Start

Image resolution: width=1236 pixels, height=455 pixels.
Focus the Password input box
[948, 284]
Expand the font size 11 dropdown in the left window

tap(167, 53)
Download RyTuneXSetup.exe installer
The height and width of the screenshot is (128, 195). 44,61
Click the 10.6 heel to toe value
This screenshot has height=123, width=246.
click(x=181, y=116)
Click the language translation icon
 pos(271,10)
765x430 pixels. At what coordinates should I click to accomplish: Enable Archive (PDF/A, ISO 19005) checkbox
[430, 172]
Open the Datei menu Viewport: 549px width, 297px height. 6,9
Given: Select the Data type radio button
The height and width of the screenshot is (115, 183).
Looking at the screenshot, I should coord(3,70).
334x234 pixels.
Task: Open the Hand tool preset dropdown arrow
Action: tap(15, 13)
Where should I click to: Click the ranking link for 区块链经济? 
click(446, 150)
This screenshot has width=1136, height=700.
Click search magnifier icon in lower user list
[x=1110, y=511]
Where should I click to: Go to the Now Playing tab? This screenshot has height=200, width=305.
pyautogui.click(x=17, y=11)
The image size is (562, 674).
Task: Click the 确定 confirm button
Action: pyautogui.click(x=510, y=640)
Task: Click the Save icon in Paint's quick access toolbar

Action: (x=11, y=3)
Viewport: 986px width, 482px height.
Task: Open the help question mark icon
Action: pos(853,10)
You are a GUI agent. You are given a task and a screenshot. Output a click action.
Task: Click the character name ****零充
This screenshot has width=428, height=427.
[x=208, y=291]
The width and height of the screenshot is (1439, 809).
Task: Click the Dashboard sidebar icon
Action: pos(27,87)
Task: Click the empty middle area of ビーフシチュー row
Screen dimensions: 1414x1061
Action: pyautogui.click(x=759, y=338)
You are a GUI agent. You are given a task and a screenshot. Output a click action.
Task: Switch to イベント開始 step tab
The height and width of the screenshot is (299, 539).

End

Please format the items above as a JSON list of strings, one string per line, leaving out blank lines.

[
  "Image resolution: width=1236 pixels, height=455 pixels.",
  "Focus the Password input box",
  "[948, 284]",
  "Expand the font size 11 dropdown in the left window",
  "tap(167, 53)",
  "Download RyTuneXSetup.exe installer",
  "The height and width of the screenshot is (128, 195). 44,61",
  "Click the 10.6 heel to toe value",
  "This screenshot has height=123, width=246.",
  "click(x=181, y=116)",
  "Click the language translation icon",
  " pos(271,10)",
  "765x430 pixels. At what coordinates should I click to accomplish: Enable Archive (PDF/A, ISO 19005) checkbox",
  "[430, 172]",
  "Open the Datei menu Viewport: 549px width, 297px height. 6,9",
  "Given: Select the Data type radio button",
  "The height and width of the screenshot is (115, 183).",
  "Looking at the screenshot, I should coord(3,70).",
  "334x234 pixels.",
  "Task: Open the Hand tool preset dropdown arrow",
  "Action: tap(15, 13)",
  "Where should I click to: Click the ranking link for 区块链经济? ",
  "click(446, 150)",
  "This screenshot has width=1136, height=700.",
  "Click search magnifier icon in lower user list",
  "[x=1110, y=511]",
  "Where should I click to: Go to the Now Playing tab? This screenshot has height=200, width=305.",
  "pyautogui.click(x=17, y=11)",
  "The image size is (562, 674).",
  "Task: Click the 确定 confirm button",
  "Action: pyautogui.click(x=510, y=640)",
  "Task: Click the Save icon in Paint's quick access toolbar",
  "Action: (x=11, y=3)",
  "Viewport: 986px width, 482px height.",
  "Task: Open the help question mark icon",
  "Action: pos(853,10)",
  "You are a GUI agent. You are given a task and a screenshot. Output a click action.",
  "Task: Click the character name ****零充",
  "This screenshot has width=428, height=427.",
  "[x=208, y=291]",
  "The width and height of the screenshot is (1439, 809).",
  "Task: Click the Dashboard sidebar icon",
  "Action: pos(27,87)",
  "Task: Click the empty middle area of ビーフシチュー row",
  "Screen dimensions: 1414x1061",
  "Action: pyautogui.click(x=759, y=338)",
  "You are a GUI agent. You are given a task and a screenshot. Output a click action.",
  "Task: Switch to イベント開始 step tab",
  "The height and width of the screenshot is (299, 539)."
]